Is that a Labrador? What the hell is it doing in my storage area?
Leaning closer, I reach out to touch and caress his fur. First, he moves back with fear, but when senses I'm not there to hurt him he moves closer to me. He then rubs up against my legs trying to use my body heat.
Such a beautiful animal. Someone must be looking for him. I can’t imagine that anyone could treat such a beautiful animal like this on purpose. He must be lost? But his fur is matted in places, and he's so underweight.
Noting that I should let the sheriff know about the missing dog, I lift the beautiful creature into my arms and take him into the Cabin. He growls slightly when I put him near the fireplace so I back away from it and lie him down, he lies on his stomach and gives out what sounds like a sigh. My heart pains for him. I try to prepare something for him to eat, but there isn’t much in the house. I'll need to buy him some food.
After a quick phone call to the sheriff about the dog, I shower and then head to the market.
~*~
Pulling up at the market I park my R8 up at the side of the road and head inside. This car really isn’t appropriate for the mountains, such an absurd luxury; it sticks out like a sore thumb among the trucks in the town, but it’ll have to do for now. Inside the store, as I put my items on the conveyor belt I hear a loud bang, at first, I don’t take much notice of it like most of the things these days; nothing is enough to get my attention lately, and this was no different.
After I had paid for my things, I headed out of the market door with the bag in my arm and what I see in front of me doesn’t help my foul mood today. Someone has tried to park their truck in the back of my car! Just like I’m in the right mind to deal with this shit right now.
“What the fuck!” I groan at myself, not noticing the petite woman standing next to the truck with her hands over her mouth in shock.
“Fuck!” I kick my tire with frustration and the anger that was growing inside me for days. I growl and get hit with the sadness inside me, transforming it into anger and physical violence toward my car, not with a single fuck to give what people would think of me.

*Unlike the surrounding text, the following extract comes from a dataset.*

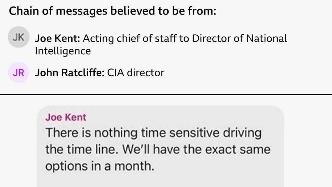Click the bold "John Ratcliffe:" name
Image resolution: width=332 pixels, height=187 pixels.
coord(69,72)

The universe is playing tricks on me, trying to make my life harder than it’s already been. I kick the tire one last time, targeting my anger toward my car. I bend over to look at the damage as I see the woman move towards me in my peripheral vision. Straightening up I slowly turn to face the
culprit, making a quick check on her to be sure she is okay and in one piece. When I notice, she didn’t have a scratch on her, my anger shows itself.
“What were you doing, could you not see my car there?” I shout at her. “You could have been hurt!”.
“I’m so sorry! Oh, my Goodness, I’m so sorry. I didn’t see your car. I was distracted,” she says troubled and scared, probably because of my outburst.
“Distracted? Is that an excuse? Do you know how lucky you are?” I yell at her, seeing red.
April couldn’t even drive a car, couldn’t have a chance to get her driving license because of the stupid monster that ate her alive yet here this woman doesn’t know how lucky she is to have those small luxuries, but wasting them because of distractions.
“I’m sorry, okay?!” Her voice is high pitch now with the anger, I assume.
“There are people out there, dying when all they want is to live. Yet here you are, getting distracted and throwing your life away, causing damage!” I don’t even know if she hears me right now, I’m on a roll with my frustration I don’t even keep eye-contact with her. Maybe it’s not fair for me to act like this, but then again, I’m angry at everything and everyone I don’t care about being fair or not.
“No one was hurt. Calm the fuck down a little!” She shouts back.
“Thankfully!” I snap and turn back to get inside my car, but she stops me. “Let me pay for the damage as a sorry?” she asks, nervously, but I sense an underlying frustration in her anxiety.
“I don’t care about the car. I don’t want your money. Go see a doctor to be sure you’re okay. And do the world a favor and stay away from the road ‘til you learn how to drive!”